Renal alpha-1 and alpha-2 adrenergic receptors: biochemical and pharmacological correlations.

[3H]Dihydroergocryptine, a nonselective alpha adrenergic antagonist, the alpha-1 selective antagonist, [3H]prazosin and the alpha-2 selective antagonist, [3H]yohimbine, were used to study binding sites in rat renal membranes. To establish a correlation between binding and a biological function, the ability of alpha adrenergic agents to stimulate or inhibit vasoconstriction was quantified in vitro using an isolated perfused kidney preparation. Binding with each radioligand was rapid, saturable and specific. Moreover, the order of potencies of a variety of adrenergic agents, determined by competitive inhibition studies, suggested that the binding of each radioligand was to sites with alpha adrenergic specificity.
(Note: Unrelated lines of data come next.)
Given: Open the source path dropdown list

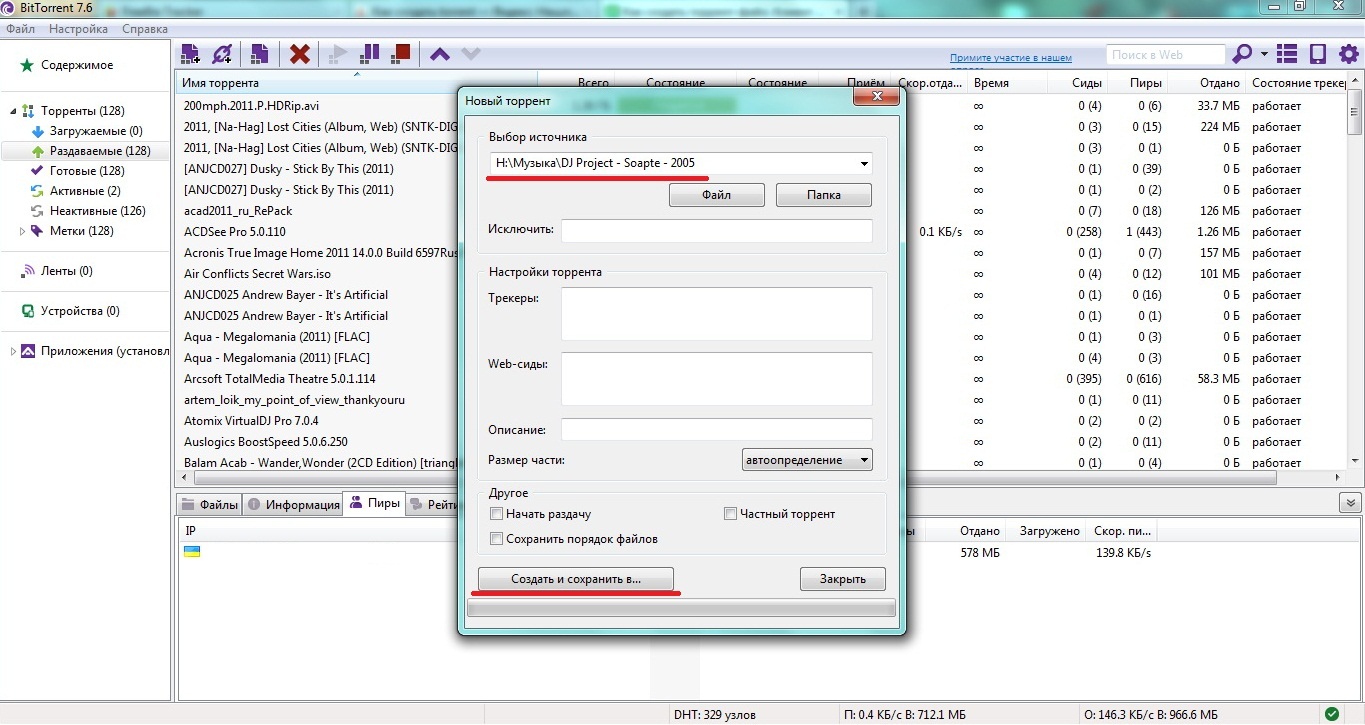Looking at the screenshot, I should click(x=863, y=163).
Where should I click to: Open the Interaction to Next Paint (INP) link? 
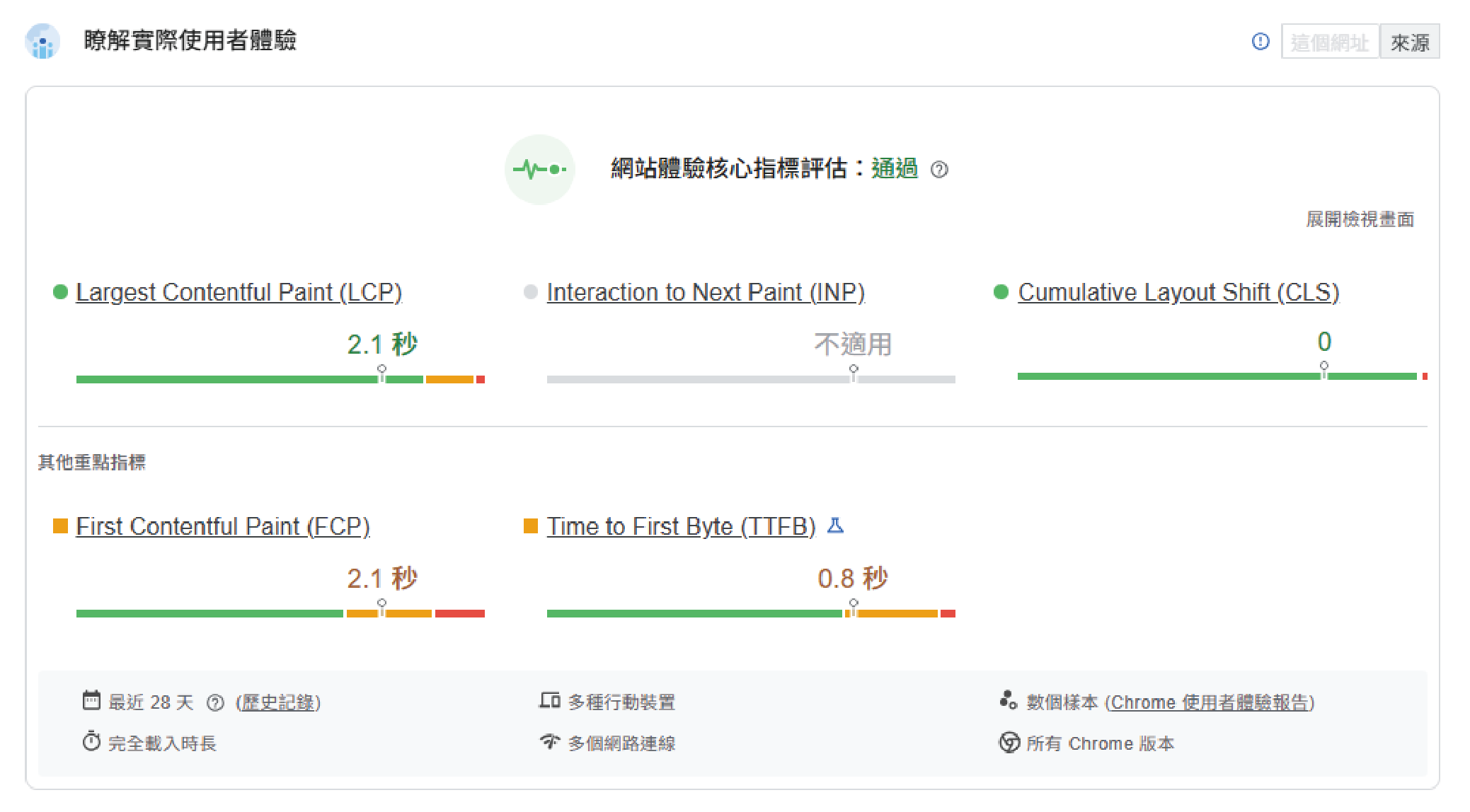706,292
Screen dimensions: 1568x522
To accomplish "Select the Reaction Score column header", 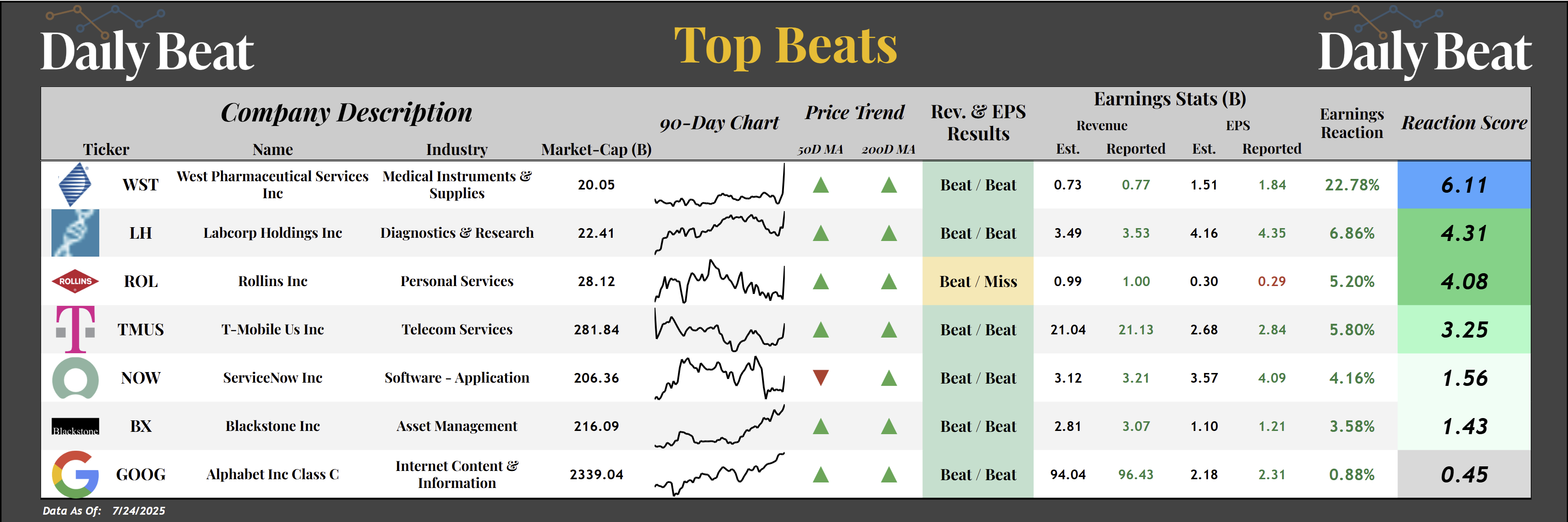I will pyautogui.click(x=1464, y=123).
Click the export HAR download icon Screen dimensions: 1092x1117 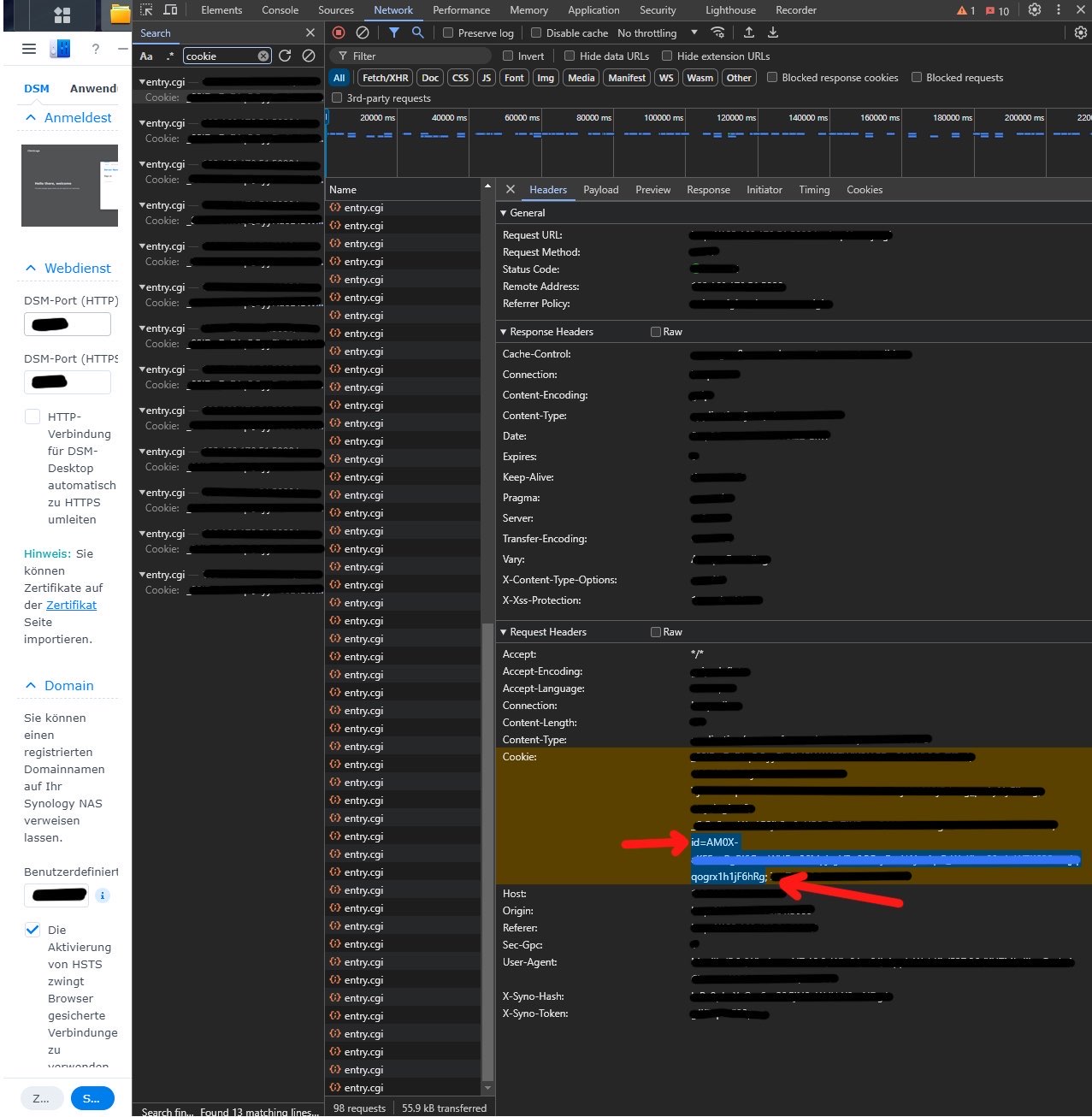point(773,33)
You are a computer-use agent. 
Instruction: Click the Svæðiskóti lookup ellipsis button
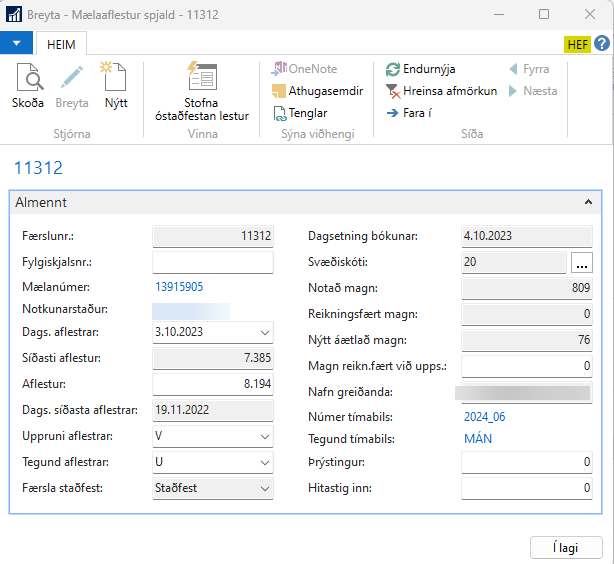(583, 262)
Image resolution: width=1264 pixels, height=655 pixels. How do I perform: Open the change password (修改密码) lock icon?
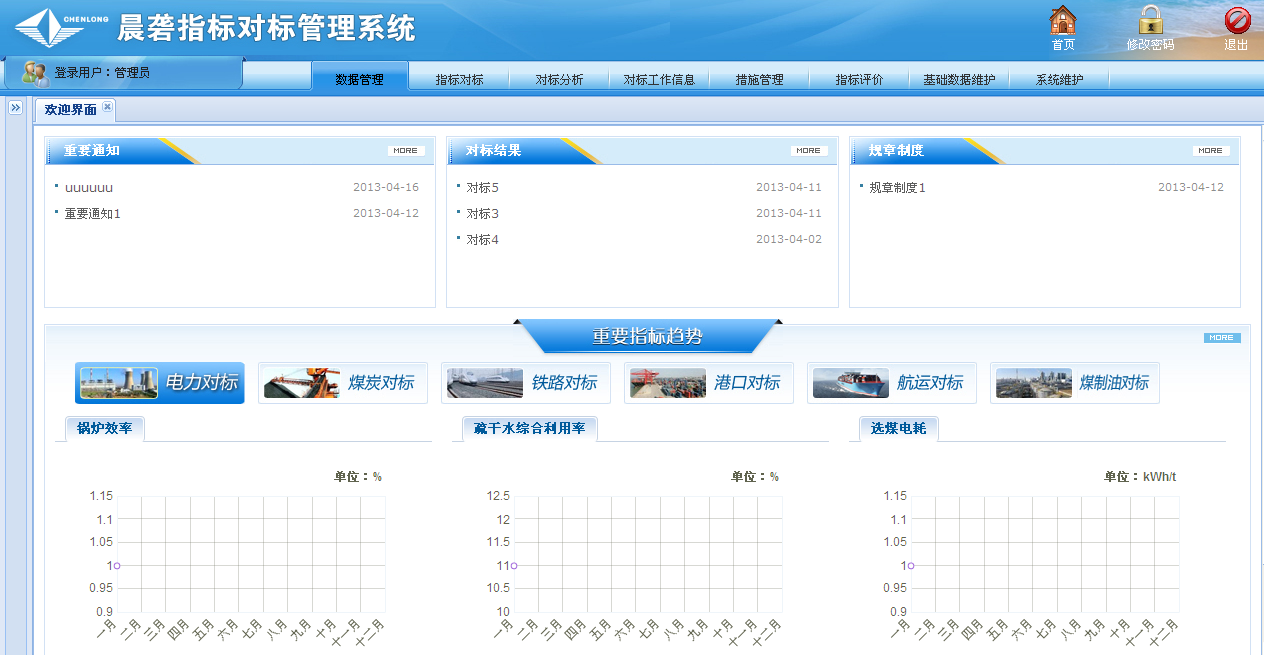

The total number of binding sites in these rat renal membranes. determined with [3H]dihydroergocryptine (Bmax, 212 fmol/mg of protein; KD, 12.8 nM) was approximately equal to the sum of binding site concentrations determined with the alpha-1 and alpha-2 selective radioligands (Bmax, 57 and 170 fmol/mg of protein; KD, 0.85 and 20 nM, respectively). However, the alpha receptor mediating renal arteriolar vasoconstriction appeared to be of the alpha-1 subtype as there was a close correlation between the in vitro results and the binding data determined with [3H]prazosin (r = 0.93). In addition, in both the functional and [3H]prazosin binding studies, unlabeled prazosin ws 5 to 40-fold more potent than the nonselective antagonist, phentolamine, and 400- to 1500-fold more potent than the alpha-2 antagonist, yohimbine. These studies suggest that rat renal plasma membranes contain binding sites with both alpha-1 and alpha-2 adrenergic receptor specificity, in a ratio of approximately 1:3. Despite the preponderance of alpha-2 receptors, the alpha receptor mediating renal vasoconstriction appears to be of the alpha-1 type.